-- Activity --
If a line of the records contains the string "Open", copy it out.

-- Extracted material --

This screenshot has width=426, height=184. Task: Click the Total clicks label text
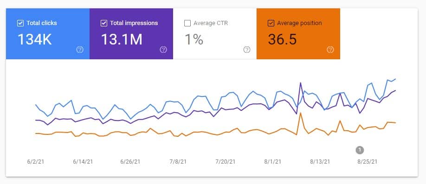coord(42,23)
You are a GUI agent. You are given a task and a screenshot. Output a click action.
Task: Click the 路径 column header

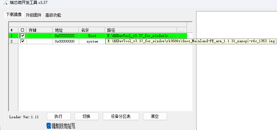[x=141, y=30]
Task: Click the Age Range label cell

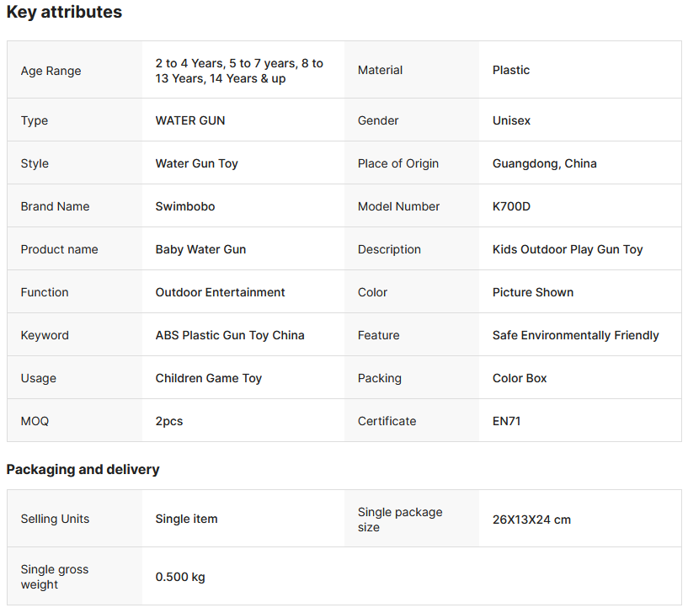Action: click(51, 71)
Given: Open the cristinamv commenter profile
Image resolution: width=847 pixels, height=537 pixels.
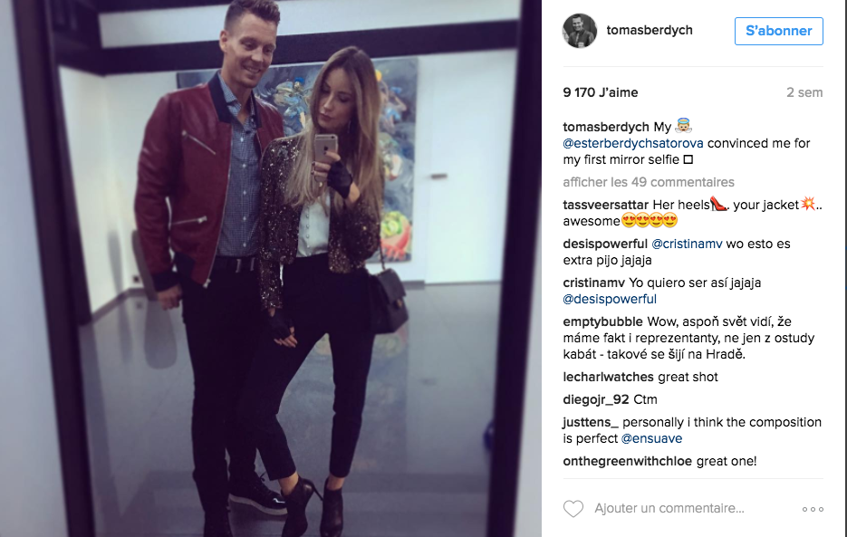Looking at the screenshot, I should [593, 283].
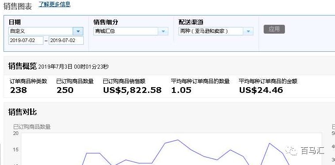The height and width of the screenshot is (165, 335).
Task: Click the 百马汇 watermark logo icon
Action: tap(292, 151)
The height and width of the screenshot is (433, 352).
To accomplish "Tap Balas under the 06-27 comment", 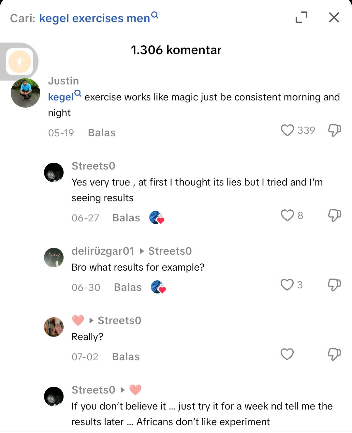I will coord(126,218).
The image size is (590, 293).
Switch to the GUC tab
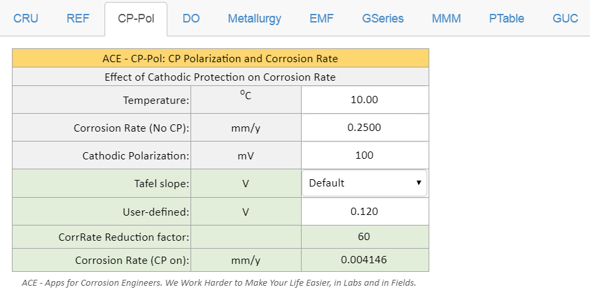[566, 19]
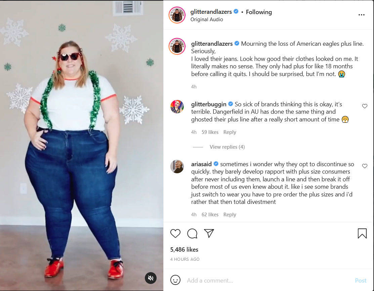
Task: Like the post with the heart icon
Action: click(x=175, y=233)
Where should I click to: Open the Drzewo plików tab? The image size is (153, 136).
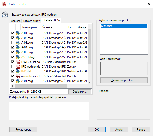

-- Response box --
Given: Open the cristinamv commenter profile
Where should I click to: Open the Drzewo plików tab? The image size is (153, 136).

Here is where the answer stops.